- [EXERCISE] Return exactly the lines below, starting with the one that has "Open the Predicción breadcrumb link" and going on through the one that has "This screenshot has height=400, width=750.".

- [DATA FOR THIS EXERCISE]
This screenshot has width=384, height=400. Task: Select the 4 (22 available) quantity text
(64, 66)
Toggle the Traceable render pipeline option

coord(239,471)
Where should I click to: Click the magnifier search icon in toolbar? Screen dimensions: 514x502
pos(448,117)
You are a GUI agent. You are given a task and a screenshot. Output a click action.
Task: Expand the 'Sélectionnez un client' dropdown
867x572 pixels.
* * *
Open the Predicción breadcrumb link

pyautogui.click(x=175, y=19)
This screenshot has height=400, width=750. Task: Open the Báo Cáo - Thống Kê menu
---
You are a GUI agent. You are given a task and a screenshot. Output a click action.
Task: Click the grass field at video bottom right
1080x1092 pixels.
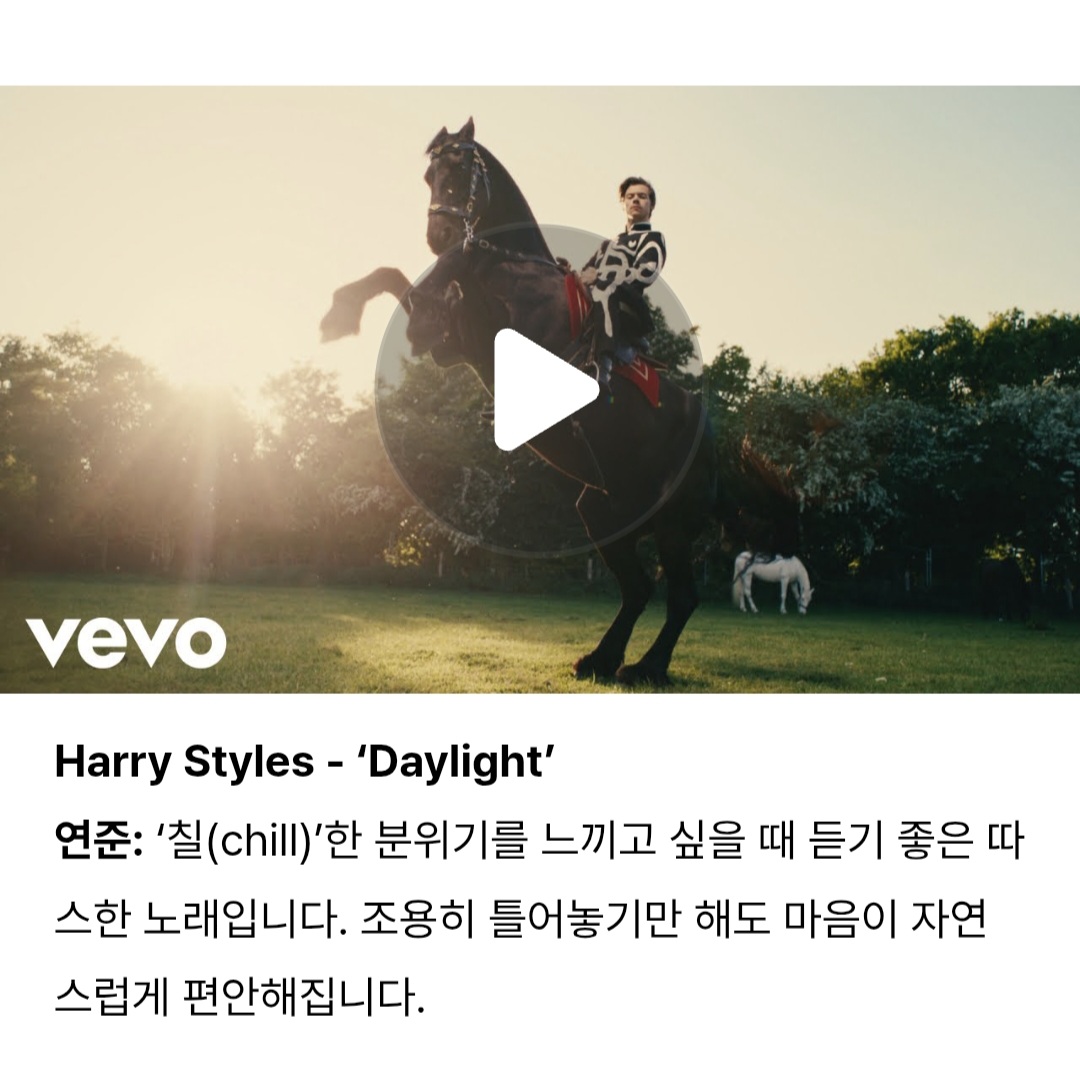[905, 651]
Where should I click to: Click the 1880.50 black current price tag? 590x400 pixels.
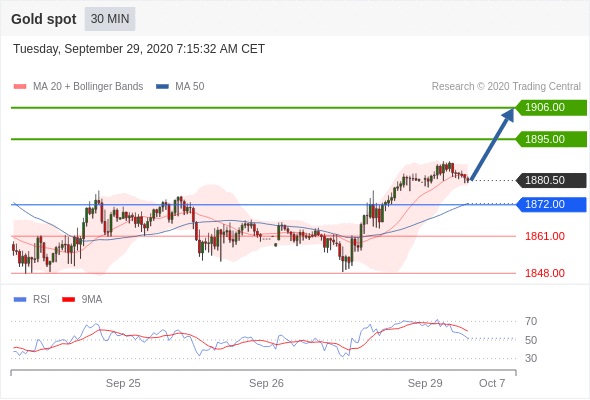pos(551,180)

- [ANSWER AREA]
Open the Predicción breadcrumb link

pyautogui.click(x=175, y=19)
This screenshot has height=400, width=750. Task: Open the Báo Cáo - Thống Kê menu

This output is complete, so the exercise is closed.